Los Bravos de León culminaron su temporada en la Liga Mexicana de Béisbol (LMB) en su edición número 100, donde si bien se mantuvo la ilusión de pelear por un Playoff, de a poco se fue apagando por diversas circunstancias.
La novena leonesa culminó en el octavo lugar de la zona Sur con un récord de 40-50, siendo una de las mejores desde su regreso al circuito de verano, como local logró una foja de 24-22, estableciéndose como la segunda mejor, luego de lo realizado en la 2019 con 26-33.
En el departamento de cuadrangulares lograron una nueva marca con 144 realizadas, superando lo hecho en el 2019 con 129; sin embargo, esto fue insuficiente para lograrse meter entre los seis mejores de su zona.
Una de las constantes en este 2025 para los Bravos de León fue el departamento de picheo donde si bien tuvieron un punto positivo en que Lázaro Blanco formara parte de este a partir de la llegada de Miguel Tejada, donde 19 lanzadores gran parte de ellos extranjeros estuvieron con la franela leonesa y algunos como Adam Wolf, que inauguró la campaña, decayó en su nivel y dio paso a su posterior salida; casos como el de Lisalverto Bonilla que venía con antecedentes de Grandes Ligas pero que en suelo leonés no pudo replicar lo vivido en la gran carpa.

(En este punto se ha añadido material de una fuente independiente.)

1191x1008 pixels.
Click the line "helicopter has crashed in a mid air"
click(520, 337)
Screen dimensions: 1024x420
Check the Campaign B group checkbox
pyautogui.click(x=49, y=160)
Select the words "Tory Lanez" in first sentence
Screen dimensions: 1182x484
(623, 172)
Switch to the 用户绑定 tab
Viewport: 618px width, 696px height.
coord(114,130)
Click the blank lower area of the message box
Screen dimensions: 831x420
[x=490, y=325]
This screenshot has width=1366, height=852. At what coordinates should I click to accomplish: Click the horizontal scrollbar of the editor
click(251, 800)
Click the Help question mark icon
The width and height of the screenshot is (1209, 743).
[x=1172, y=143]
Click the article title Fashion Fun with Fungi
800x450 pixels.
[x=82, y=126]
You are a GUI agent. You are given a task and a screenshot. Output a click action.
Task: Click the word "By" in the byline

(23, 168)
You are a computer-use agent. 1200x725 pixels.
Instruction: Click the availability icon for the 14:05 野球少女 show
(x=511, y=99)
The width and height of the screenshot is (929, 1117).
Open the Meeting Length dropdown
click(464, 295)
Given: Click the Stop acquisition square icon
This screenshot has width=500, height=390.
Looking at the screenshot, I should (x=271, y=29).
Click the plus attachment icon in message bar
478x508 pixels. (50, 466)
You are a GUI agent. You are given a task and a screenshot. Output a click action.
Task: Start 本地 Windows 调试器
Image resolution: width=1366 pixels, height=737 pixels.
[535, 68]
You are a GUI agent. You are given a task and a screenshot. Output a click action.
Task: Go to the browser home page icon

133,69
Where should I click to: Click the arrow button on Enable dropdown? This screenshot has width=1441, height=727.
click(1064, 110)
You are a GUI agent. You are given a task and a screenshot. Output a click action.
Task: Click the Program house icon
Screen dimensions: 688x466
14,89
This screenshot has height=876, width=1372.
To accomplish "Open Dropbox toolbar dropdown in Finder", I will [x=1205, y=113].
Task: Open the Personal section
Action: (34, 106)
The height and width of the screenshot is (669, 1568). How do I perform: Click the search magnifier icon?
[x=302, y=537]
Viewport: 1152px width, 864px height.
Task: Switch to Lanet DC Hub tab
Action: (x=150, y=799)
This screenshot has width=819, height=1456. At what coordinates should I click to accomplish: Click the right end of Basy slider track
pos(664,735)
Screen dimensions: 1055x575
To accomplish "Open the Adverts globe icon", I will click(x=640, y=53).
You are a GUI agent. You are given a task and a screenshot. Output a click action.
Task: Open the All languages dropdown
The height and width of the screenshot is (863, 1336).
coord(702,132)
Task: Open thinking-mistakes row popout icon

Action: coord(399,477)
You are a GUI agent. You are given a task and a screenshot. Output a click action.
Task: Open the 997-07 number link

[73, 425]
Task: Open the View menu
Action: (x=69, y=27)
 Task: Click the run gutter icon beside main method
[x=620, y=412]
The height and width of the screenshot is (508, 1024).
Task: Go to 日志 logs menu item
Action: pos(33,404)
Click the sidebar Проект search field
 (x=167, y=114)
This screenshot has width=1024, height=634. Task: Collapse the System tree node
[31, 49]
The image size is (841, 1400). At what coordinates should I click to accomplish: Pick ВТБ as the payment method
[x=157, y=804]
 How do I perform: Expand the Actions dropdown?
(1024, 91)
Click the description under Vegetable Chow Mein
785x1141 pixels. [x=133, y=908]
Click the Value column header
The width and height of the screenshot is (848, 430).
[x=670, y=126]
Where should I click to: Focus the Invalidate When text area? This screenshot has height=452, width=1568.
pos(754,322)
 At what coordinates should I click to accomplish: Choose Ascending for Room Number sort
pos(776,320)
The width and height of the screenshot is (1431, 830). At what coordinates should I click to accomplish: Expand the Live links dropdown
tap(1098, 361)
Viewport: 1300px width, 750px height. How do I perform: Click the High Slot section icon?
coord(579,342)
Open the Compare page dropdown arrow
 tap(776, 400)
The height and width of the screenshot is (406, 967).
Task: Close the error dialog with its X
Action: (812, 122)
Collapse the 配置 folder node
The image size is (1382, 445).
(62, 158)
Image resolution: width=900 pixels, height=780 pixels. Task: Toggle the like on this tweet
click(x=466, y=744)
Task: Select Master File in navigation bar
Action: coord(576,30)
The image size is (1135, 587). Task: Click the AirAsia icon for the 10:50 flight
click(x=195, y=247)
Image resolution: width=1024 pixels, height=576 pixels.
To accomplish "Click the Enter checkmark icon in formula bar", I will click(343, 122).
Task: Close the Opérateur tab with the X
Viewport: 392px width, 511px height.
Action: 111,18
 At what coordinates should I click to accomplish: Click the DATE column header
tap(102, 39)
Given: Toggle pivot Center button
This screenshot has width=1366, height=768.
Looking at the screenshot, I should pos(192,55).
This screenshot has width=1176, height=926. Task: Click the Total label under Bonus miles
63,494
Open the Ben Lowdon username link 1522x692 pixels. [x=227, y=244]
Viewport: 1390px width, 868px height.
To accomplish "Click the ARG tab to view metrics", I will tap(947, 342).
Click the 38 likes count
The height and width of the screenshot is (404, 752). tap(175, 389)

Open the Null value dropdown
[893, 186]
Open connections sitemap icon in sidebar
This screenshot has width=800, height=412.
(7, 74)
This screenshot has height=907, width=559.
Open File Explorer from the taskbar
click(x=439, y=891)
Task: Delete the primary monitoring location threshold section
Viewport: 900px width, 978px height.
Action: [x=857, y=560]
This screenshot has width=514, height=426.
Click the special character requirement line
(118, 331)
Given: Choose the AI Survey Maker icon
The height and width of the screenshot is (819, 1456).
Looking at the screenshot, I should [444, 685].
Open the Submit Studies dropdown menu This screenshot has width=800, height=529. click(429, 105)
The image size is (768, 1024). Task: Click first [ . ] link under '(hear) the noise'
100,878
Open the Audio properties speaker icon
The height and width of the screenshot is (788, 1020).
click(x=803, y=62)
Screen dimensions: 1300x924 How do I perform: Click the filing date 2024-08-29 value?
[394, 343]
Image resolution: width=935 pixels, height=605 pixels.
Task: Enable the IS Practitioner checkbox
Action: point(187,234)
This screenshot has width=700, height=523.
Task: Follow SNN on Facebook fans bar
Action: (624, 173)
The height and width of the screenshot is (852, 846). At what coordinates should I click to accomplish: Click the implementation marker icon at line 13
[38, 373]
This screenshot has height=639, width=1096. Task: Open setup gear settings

COMPLICADO DEBUT DE TEJADA
Miguel Tejada llegó como parte del cuerpo técnico de Matías Carrillo pero ante la salida de este fue nombrado como manager de la tropa cuerera, teniendo momentos importantes como aquella barrida ante los Leones de Yucatán en casa, algo que nunca había ocurrido desde su regreso, pero que posteriormente al juego de estrellas series como ante Conspiradores de Querétaro, Piratas de Campeche y El Águila de Veracruz fueron el factor para que este equipo no consiguiera más triunfos que con haber rescatado un par de victorias en estas tres series se podría haber vivido una segunda postemporada.